Start of Extracted text

/* Optimized memset for Fujitsu A64FX processor.
   Copyright (C) 2021 Free Software Foundation, Inc.

   This file is part of the GNU C Library.

   The GNU C Library is free software; you can redistribute it and/or
   modify it under the terms of the GNU Lesser General Public
   License as published by the Free Software Foundation; either
   version 2.1 of the License, or (at your option) any later version.

   The GNU C Library is distributed in the hope that it will be useful,
   but WITHOUT ANY WARRANTY; without even the implied warranty of
   MERCHANTABILITY or FITNESS FOR A PARTICULAR PURPOSE.  See the GNU
   Lesser General Public License for more details.

   You should have received a copy of the GNU Lesser General Public
   License along with the GNU C Library.  If not, see
   <https://www.gnu.org/licenses/>.  */

#include <sysdep.h>
#include <sysdeps/aarch64/memset-reg.h>

/* Assumptions:
 *
 * ARMv8.2-a, AArch64, unaligned accesses, sve
 *
 */

#define L1_SIZE		(64*1024)	// L1 64KB
#define L2_SIZE         (8*1024*1024)	// L2 8MB - 1MB
#define CACHE_LINE_SIZE	256
#define PF_DIST_L1	(CACHE_LINE_SIZE * 16)	// Prefetch distance L1
#define ZF_DIST		(CACHE_LINE_SIZE * 21)	// Zerofill distance
#define rest		x8
#define vector_length	x9
#define vl_remainder	x10	// vector_length remainder
#define cl_remainder	x11	// CACHE_LINE_SIZE remainder

#if HAVE_AARCH64_SVE_ASM
# if IS_IN (libc)
#  define MEMSET __memset_a64fx

	.arch armv8.2-a+sve

	.macro dc_zva times
	dc	zva, tmp1
	add	tmp1, tmp1, CACHE_LINE_SIZE
	.if \times-1
	dc_zva "(\times-1)"
	.endif
	.endm

	.macro st1b_unroll first=0, last=7
	st1b	z0.b, p0, [dst, \first, mul vl]
	.if \last-\first
	st1b_unroll "(\first+1)", \last
	.endif
	.endm


#undef BTI_C
#define BTI_C

ENTRY (MEMSET)
	PTR_ARG (0)
	SIZE_ARG (2)

	cntb	vector_length
	dup	z0.b, valw
	whilelo	p0.b, vector_length, count
	b.last	1f
	whilelo	p1.b, xzr, count
	st1b	z0.b, p1, [dstin, 0, mul vl]
	st1b	z0.b, p0, [dstin, 1, mul vl]
	ret

	// count >= vector_length * 2
1:	cmp	count, vector_length, lsl 2
	add	dstend, dstin, count
	b.hi	1f
	st1b	z0.b, p0, [dstin, 0, mul vl]
	st1b	z0.b, p0, [dstin, 1, mul vl]
	st1b	z0.b, p0, [dstend, -2, mul vl]
	st1b	z0.b, p0, [dstend, -1, mul vl]
	ret

	// count > vector_length * 4
1:	lsl	tmp1, vector_length, 3
	cmp	count, tmp1
	b.hi	L(vl_agnostic)

End of Extracted text
Start of Records to use

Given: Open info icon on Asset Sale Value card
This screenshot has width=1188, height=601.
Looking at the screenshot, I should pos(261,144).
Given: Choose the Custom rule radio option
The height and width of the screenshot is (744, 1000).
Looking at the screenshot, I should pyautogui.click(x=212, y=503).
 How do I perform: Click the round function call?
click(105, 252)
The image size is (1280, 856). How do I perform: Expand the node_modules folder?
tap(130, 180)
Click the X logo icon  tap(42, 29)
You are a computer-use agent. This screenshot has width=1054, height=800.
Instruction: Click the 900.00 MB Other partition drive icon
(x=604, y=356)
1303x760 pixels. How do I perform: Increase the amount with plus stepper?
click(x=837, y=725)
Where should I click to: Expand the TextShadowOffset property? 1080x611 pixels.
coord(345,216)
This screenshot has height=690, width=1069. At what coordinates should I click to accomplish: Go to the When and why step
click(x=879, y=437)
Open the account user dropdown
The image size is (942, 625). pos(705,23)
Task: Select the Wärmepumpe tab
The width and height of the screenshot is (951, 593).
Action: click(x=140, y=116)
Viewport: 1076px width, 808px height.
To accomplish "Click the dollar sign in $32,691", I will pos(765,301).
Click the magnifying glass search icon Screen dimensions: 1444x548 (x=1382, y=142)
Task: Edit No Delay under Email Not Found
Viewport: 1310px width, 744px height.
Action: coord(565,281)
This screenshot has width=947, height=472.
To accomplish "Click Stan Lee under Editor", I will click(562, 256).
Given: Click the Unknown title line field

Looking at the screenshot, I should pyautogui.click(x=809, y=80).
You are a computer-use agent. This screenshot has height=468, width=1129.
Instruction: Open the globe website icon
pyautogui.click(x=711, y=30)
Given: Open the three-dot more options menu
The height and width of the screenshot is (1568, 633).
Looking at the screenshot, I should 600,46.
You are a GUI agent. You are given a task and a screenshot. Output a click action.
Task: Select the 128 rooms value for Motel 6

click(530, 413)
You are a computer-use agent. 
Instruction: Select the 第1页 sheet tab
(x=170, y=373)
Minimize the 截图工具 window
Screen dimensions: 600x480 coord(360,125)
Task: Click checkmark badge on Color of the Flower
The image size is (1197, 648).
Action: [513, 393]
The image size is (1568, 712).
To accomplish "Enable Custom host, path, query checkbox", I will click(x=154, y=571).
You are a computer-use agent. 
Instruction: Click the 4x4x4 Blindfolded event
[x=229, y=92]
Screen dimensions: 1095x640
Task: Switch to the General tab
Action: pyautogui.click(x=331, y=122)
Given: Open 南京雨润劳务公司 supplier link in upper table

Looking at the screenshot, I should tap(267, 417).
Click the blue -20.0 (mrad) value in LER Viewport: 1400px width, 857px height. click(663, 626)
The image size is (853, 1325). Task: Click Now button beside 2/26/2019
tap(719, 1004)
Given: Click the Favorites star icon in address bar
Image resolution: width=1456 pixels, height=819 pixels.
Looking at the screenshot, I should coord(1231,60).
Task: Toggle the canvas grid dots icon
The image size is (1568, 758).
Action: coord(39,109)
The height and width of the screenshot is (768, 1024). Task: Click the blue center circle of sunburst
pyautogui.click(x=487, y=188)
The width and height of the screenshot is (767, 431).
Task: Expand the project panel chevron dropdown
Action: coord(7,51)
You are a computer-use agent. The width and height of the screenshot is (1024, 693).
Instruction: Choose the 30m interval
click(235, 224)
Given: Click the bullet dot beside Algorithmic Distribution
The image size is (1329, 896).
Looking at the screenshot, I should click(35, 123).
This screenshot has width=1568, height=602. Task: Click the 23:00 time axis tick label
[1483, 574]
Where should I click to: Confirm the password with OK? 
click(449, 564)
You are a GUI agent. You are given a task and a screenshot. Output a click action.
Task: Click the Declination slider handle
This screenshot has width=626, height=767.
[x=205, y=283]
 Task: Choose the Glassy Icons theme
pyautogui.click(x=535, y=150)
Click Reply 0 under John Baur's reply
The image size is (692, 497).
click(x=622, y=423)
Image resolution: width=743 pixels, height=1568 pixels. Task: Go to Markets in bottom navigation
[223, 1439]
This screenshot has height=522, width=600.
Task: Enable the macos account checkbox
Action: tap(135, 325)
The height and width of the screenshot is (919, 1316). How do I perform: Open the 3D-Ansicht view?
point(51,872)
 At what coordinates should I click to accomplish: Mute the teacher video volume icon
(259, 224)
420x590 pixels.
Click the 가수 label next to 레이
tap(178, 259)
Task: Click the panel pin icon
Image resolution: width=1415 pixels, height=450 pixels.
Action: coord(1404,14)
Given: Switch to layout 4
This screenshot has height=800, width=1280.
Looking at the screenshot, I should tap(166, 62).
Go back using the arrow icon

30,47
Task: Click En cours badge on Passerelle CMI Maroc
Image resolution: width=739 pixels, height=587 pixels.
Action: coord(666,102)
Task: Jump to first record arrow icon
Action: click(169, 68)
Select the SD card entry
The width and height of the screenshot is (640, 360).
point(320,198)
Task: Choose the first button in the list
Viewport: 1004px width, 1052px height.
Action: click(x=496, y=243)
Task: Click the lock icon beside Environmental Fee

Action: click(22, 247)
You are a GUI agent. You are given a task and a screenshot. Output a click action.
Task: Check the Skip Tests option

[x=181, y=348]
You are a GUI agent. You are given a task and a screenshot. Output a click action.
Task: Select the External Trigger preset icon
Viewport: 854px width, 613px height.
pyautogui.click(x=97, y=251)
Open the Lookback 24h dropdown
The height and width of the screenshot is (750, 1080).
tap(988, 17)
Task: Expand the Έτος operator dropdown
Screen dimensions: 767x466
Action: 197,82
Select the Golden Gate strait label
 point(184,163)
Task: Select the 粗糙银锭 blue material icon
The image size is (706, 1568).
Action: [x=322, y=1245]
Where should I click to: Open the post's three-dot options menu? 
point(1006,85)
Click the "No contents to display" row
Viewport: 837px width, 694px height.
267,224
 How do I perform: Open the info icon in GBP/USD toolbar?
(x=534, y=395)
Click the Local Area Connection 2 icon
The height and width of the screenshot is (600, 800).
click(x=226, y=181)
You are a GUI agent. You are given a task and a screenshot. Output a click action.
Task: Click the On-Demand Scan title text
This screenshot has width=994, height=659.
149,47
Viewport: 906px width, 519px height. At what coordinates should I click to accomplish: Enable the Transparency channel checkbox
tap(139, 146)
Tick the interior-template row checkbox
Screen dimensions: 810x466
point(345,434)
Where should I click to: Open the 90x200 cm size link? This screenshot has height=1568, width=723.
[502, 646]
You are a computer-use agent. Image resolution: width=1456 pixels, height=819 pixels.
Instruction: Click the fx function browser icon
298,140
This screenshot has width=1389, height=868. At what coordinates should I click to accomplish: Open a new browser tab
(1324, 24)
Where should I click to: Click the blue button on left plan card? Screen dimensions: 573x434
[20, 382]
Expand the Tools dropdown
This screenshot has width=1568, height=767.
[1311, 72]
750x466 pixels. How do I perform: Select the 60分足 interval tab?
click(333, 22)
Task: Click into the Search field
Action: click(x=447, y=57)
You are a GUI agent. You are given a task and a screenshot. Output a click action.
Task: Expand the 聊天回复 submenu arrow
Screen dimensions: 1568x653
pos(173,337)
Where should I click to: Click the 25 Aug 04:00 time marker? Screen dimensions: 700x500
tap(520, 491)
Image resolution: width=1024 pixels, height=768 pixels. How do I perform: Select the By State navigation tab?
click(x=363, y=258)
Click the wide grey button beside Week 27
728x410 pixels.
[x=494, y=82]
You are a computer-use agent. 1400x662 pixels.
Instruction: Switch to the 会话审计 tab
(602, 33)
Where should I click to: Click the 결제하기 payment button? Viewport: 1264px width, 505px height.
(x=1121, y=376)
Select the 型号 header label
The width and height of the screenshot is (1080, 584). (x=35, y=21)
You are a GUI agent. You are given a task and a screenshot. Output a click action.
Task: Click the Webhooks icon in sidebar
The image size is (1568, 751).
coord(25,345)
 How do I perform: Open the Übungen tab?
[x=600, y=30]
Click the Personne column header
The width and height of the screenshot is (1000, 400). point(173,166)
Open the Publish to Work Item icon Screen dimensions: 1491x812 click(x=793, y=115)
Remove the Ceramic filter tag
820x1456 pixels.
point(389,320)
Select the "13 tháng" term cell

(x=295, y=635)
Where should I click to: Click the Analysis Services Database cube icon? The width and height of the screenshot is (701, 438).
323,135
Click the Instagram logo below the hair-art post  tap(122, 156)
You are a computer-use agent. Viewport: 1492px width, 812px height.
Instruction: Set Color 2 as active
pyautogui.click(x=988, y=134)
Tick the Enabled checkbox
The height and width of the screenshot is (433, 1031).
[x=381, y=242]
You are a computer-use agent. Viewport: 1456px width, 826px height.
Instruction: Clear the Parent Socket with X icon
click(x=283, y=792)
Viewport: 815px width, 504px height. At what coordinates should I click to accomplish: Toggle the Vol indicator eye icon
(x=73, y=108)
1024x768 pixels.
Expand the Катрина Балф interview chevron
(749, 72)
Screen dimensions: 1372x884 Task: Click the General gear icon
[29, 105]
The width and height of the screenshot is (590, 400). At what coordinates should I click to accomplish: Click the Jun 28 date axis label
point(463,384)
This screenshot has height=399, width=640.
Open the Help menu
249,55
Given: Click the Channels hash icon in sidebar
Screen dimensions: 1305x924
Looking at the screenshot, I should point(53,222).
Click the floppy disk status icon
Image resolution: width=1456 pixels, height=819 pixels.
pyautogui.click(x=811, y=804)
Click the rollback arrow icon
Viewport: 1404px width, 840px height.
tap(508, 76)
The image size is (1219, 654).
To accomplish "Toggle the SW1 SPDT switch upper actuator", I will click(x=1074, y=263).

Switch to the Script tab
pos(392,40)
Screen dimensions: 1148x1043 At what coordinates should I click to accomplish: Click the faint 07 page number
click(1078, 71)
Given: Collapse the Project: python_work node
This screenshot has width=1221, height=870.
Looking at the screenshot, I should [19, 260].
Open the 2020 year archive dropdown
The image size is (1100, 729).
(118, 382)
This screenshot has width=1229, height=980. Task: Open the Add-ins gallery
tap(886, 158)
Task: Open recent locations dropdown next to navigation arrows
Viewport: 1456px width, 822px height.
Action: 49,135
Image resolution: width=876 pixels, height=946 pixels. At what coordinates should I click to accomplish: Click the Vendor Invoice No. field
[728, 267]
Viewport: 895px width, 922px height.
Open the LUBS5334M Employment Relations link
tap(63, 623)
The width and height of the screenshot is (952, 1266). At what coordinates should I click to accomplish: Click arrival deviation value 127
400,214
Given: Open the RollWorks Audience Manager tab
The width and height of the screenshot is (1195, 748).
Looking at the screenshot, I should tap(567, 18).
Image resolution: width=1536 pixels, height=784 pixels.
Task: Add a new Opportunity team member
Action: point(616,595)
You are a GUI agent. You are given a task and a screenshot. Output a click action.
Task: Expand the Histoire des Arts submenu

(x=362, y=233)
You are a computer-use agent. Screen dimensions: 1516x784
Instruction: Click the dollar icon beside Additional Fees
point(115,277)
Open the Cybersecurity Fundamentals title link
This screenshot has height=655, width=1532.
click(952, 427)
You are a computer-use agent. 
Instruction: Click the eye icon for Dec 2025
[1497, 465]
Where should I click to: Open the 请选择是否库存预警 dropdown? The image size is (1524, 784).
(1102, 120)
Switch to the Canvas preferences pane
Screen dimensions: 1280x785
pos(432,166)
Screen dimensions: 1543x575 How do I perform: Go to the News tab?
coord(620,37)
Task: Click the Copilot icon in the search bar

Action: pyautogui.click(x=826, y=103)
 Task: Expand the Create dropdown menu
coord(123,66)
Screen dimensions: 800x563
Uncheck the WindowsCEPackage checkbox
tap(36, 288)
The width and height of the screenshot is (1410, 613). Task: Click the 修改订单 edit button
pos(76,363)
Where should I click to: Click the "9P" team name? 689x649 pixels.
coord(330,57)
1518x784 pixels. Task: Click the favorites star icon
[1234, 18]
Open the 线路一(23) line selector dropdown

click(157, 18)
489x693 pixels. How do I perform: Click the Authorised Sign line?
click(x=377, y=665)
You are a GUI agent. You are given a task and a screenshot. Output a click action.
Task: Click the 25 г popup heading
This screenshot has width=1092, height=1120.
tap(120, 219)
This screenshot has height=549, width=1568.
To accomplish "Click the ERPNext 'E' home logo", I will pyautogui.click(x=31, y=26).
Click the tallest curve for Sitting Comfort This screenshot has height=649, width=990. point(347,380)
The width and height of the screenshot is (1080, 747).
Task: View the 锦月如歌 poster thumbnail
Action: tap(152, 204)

End of Records to use

— Things to do —
A) List the names that the memset source defines as aliases for x registers.
B) Rewrite the rows starting at the row that contains "489x693 pixels. How" and ending at the last row, with "GUI agent" replaced by "screen agent" and everything else left unchanged.

— Task-by-task solutions —
A) rest (x8), vector_length (x9), vl_remainder (x10), cl_remainder (x11)

B)
489x693 pixels. How do I perform: Click the Authorised Sign line?
click(x=377, y=665)
You are a screen agent. You are given a task and a screenshot. Output a click action.
Task: Click the 25 г popup heading
This screenshot has width=1092, height=1120.
tap(120, 219)
This screenshot has height=549, width=1568.
To accomplish "Click the ERPNext 'E' home logo", I will pyautogui.click(x=31, y=26).
Click the tallest curve for Sitting Comfort This screenshot has height=649, width=990. point(347,380)
The width and height of the screenshot is (1080, 747).
Task: View the 锦月如歌 poster thumbnail
Action: tap(152, 204)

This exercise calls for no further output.